This would be a good point to run findentities.pl again to see what (if anything) you have left, and to re-validate using jhove or utf8chars to ensure that you have done no harm.

Test Driving the Tools

In the directory /l1/workshop-samples/sooty, you will find four sample files that we'll examine for character encoding and then convert to UTF-8. Copy these to your own directory -- they are completely expendable and won't serve a purpose in tomorrow's Text Class implementation. They are merely illustrative of all the possibilities you might encounter and how you may want to handle them.

First, we'll look at which character or numeric entities, if any, are used in these documents.

foreach file (findaid*)
echo $file 
$DLXSROOT/bin/t/text/findEntities.pl $file 
end

foreach file (text*)
echo $file 
$DLXSROOT/bin/t/text/findEntities.pl $file 
end

Since most of you are set up for bash, here are the same commands in that shell:

for file in findaid*
do
echo $file 
$DLXSROOT/bin/t/text/findEntities.pl $file
done

for file in text*
do
echo $file 
$DLXSROOT/bin/t/text/findEntities.pl $file
done

We have some CERs and NCRs to deal with, aside from the five XML-approved entities (&, >, <, ', and ").

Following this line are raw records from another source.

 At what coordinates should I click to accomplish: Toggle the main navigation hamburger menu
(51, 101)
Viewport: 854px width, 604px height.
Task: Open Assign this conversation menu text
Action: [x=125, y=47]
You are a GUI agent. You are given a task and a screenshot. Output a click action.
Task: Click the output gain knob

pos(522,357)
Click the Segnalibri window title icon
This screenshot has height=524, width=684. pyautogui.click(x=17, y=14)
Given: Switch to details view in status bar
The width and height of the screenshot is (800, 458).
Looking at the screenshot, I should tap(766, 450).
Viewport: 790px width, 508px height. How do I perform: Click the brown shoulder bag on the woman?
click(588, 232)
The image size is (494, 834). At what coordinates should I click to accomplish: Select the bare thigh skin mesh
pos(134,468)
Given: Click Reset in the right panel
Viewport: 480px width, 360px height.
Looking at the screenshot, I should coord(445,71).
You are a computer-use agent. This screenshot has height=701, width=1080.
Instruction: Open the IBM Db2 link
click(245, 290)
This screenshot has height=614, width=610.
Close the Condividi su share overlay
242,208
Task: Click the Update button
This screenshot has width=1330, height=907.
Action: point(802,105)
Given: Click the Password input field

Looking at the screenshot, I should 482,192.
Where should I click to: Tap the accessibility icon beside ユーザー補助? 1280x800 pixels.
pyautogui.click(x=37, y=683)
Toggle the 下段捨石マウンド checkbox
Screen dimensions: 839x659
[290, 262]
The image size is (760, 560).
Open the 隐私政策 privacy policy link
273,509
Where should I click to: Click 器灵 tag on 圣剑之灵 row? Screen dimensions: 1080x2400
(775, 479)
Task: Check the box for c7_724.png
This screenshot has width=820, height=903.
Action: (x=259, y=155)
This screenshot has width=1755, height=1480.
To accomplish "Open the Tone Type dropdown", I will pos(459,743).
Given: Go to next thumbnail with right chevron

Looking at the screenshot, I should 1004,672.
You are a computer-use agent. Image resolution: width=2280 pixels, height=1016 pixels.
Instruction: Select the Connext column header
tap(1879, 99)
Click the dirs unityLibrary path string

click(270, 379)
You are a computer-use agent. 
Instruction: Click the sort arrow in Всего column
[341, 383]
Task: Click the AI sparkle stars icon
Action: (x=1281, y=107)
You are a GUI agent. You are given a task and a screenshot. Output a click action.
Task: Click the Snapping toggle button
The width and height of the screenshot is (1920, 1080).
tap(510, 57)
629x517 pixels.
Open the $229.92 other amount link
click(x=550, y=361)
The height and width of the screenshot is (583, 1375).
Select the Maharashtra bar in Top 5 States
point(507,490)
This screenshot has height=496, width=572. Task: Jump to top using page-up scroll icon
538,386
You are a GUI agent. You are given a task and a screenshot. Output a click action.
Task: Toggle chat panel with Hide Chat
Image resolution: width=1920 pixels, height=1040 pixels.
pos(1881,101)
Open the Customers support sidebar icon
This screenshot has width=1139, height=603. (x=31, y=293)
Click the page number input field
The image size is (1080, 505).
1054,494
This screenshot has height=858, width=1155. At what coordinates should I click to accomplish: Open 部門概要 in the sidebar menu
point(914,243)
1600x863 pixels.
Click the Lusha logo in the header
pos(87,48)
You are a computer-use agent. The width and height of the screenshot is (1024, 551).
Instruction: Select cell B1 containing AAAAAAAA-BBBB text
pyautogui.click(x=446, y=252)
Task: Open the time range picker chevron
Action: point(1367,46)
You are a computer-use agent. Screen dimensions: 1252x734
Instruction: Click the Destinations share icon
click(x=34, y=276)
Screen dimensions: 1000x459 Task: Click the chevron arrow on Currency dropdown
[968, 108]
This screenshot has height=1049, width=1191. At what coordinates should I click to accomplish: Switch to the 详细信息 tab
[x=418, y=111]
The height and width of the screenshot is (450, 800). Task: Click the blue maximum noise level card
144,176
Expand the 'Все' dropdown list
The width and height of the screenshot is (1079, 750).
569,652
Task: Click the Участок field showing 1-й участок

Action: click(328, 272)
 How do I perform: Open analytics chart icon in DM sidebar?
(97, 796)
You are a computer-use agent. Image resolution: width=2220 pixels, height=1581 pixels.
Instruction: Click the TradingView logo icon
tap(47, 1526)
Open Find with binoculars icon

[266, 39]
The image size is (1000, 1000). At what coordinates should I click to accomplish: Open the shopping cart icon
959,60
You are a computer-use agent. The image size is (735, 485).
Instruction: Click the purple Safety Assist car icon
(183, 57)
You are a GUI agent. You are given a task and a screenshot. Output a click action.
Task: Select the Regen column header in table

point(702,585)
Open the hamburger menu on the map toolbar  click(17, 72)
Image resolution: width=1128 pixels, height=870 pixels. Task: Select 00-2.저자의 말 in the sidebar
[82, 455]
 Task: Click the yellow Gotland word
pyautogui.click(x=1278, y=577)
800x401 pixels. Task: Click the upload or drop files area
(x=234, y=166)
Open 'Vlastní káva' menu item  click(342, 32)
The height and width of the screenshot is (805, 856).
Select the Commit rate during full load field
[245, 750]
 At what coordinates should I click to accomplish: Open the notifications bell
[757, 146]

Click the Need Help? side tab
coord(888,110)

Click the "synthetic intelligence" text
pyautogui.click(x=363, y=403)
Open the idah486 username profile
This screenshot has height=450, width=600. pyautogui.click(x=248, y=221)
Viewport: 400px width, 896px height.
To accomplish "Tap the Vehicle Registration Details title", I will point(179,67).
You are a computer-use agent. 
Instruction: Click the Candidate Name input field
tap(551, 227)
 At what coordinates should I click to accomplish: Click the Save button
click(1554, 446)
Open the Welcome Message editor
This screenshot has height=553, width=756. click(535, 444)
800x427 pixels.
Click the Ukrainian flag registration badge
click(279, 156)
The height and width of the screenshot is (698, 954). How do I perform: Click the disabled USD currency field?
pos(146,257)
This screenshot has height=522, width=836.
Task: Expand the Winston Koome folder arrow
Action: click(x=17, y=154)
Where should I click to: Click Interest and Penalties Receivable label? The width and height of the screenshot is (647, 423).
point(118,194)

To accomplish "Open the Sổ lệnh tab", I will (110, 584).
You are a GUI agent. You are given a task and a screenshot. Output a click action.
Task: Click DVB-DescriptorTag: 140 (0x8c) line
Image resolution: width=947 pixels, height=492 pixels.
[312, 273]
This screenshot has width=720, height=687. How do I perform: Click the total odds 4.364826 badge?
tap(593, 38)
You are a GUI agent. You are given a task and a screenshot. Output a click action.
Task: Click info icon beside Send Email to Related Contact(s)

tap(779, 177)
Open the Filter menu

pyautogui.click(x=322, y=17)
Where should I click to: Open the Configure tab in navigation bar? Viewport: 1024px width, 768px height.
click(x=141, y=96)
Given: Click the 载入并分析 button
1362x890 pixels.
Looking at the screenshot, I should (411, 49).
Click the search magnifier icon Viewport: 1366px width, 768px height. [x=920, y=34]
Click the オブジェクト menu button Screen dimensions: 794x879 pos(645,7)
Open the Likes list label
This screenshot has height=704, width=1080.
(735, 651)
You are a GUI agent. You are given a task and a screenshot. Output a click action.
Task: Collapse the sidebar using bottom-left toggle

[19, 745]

So, we know we'll be needing both isocer2utf and ncr2utf. Next, we'll see what characters we have (Latin 1? UTF-8? something else?). We'll run through all three tools, just for the sake of completeness, in the order of speediness and terseness.

foreach file (findaid*)
echo $file 
xpatutf8check $file 
end

foreach file (text*)
echo $file 
xpatutf8check  $file 
end

Since most of you are set up for bash, here are the same commands in that shell:

for file in findaid*
do
echo $file 
xpatutf8check  $file
done

for file in text*
do
echo $file 
xpatutf8check  $file
done

We now know that both the text files are either UTF-8 or plain ASCII (because of the output of these two tests), but there's a problem with one of the finding aids. jhove will tell us a bit more about our materials. You'll note we don't need to echo the filename as that's part of the jhove report. You'll also notice jhove is not so fast.

foreach file (findaid*)
jhove -c /l/local/jhove/conf/jhove.conf -m utf8-hul  $file 
end

foreach file (text*)
jhove -c /l/local/jhove/conf/jhove.conf -m utf8-hul  $file 
end

Since most of you are set up for bash, here are the same commands in that shell:

for file in findaid*
do
jhove -c /l/local/jhove/conf/jhove.conf -m utf8-hul  $file
done

for file in text*
do
jhove -c /l/local/jhove/conf/jhove.conf -m utf8-hul  $file
done

So, the second file in each set is plain ASCII (the Basic Latin block) with entities, the first finding aid is not UTF-8, and the first text file is. Let's look a bit more at the two non-ASCII files with the slowest and most verbose tool of them all. We're not doing a foreach this time, but we wouldn't need to echo the filename either, as it is again part of what the tool reports.

utf8chars findaid1.xml

utf8chars text1.xml

We can see the exact problem with findaid1.xml -- there's an 8-bit Latin 1 e acute before Boekeloo on line 37. We also can see all the UTF-8 characters in text1.xml -- this is the sort of information that is useful when time comes to map characters and encodings in the xpatu data dictionary.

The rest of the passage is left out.